#### Selected text
Liveness, and company: Ian Coss’s finely tuned account of a “day in the life” of a radio station follows the programming rhythm of days and nights, from rollicking to quiet and back again. Radio is a predictable presence, an intimate friend who anticipates your needs even before you do. Coss draws from his years of listening to the listeners as he marks radio time and space in Cap Haïtien. Guest Editor– Alejandra Bronfman
Fabrice Joseph is a mender, set up on a street corner in Cap Haïtien, Haiti’s second largest city. He shows me a red plastic toolbox filled with supplies — thread, wires, scraps of fabric—which he can use to fix a jammed zipper or stitch up a torn backpack strap. I stop because he’s cradling a radio set in his hands, tuned to the city’s most popular station: Radio Venus.
We meet on a quiet day; Fabrice has been sitting on the stoop for five hours already with no work. Another day he’s engrossed in assembling a large umbrella—the kind food vendors use for shade—but the radio is still on, now propped on a ledge just behind his head. He replaces the batteries almost weekly, because the radio is always on. In the morning Radio Venus plays news, Fabrice tells me, followed by music as the day heats up. Then in the afternoon he’ll hear sports or perhaps a religious program, before the station returns to music in the evening.
This arc Fabrice describes is designed to follow the arc of his day. In this post, I trace that link: between the rhythms of radio programming and the rhythms of daily life, to show how formatting choices create a heightened sense of ‘liveness’ on Haiti’s airwaves, with all content located in a specific moment: the present moment.
In a technical sense, terrestrial radio broadcasting has always been defined by real time or ‘live’ transmission (an dirèk in Creole), a characteristic that is often invoked in discussions of the medium’s capacity to create shared experiences or even ‘imagined communities.’ And yet where I live in the United States, the passage of time is barely discernible on most commercial stations. Where radio schedules once varied from hour to hour (often reflecting gendered and classed norms of listening), today market research has driven the rise of so-called “format stations” that target specific interest groups and demographics with an equally targeted form of programming: non-stop sports, news, top 40, easy listening, etc.

#### Extracted material
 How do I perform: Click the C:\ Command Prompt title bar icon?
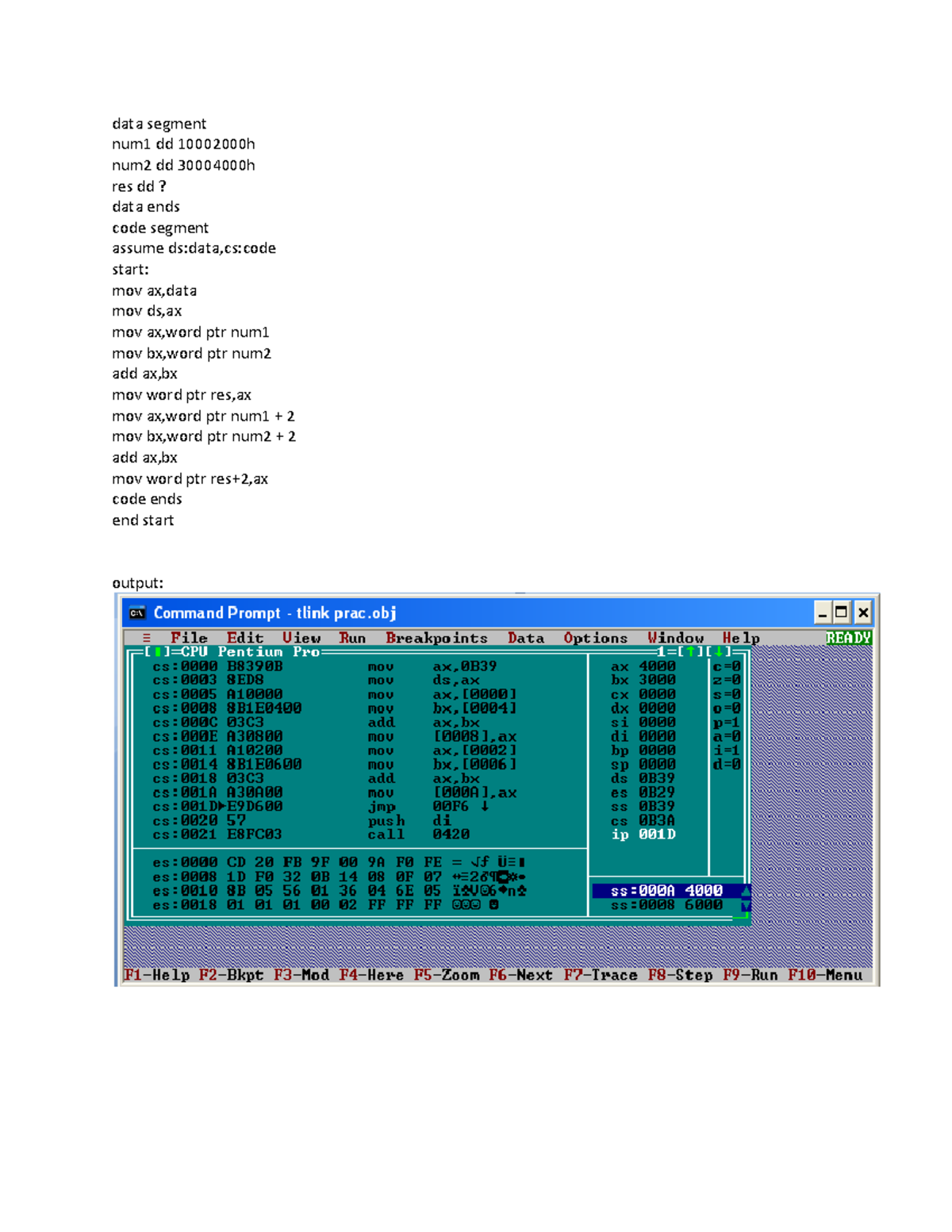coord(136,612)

==

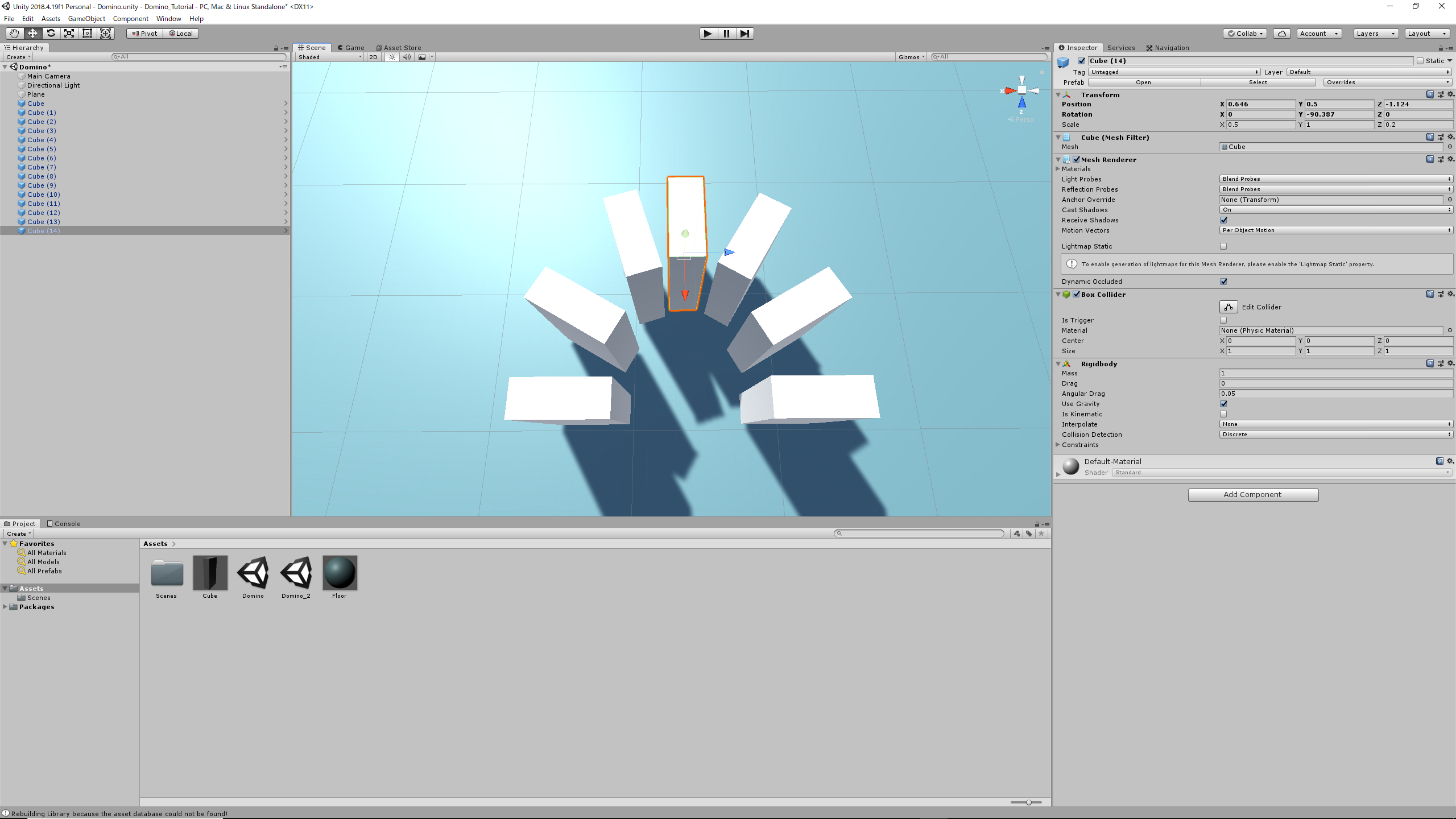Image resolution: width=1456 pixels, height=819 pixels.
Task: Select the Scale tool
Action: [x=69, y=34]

---

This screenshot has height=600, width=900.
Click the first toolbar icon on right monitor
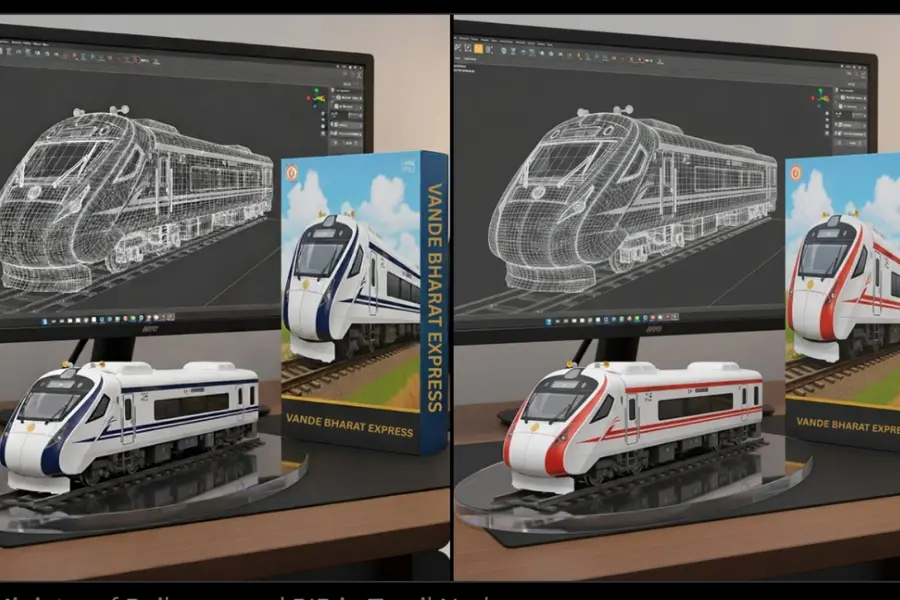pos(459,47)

#### Exercise task A
From the text on radio in Cap Haïtien, reproduce the passage that begins at the words "We meet on a" and ends after the words "the present moment.".
#### Exercise task B
Using the text on radio in Cap Haïtien, list each kind of programming that Fabrice says Radio Venus airs over the course of a day.

#### Task solution A
We meet on a quiet day; Fabrice has been sitting on the stoop for five hours already with no work. Another day he’s engrossed in assembling a large umbrella—the kind food vendors use for shade—but the radio is still on, now propped on a ledge just behind his head. He replaces the batteries almost weekly, because the radio is always on. In the morning Radio Venus plays news, Fabrice tells me, followed by music as the day heats up. Then in the afternoon he’ll hear sports or perhaps a religious program, before the station returns to music in the evening.
This arc Fabrice describes is designed to follow the arc of his day. In this post, I trace that link: between the rhythms of radio programming and the rhythms of daily life, to show how formatting choices create a heightened sense of ‘liveness’ on Haiti’s airwaves, with all content located in a specific moment: the present moment.

#### Task solution B
News, music, sports, and a religious program.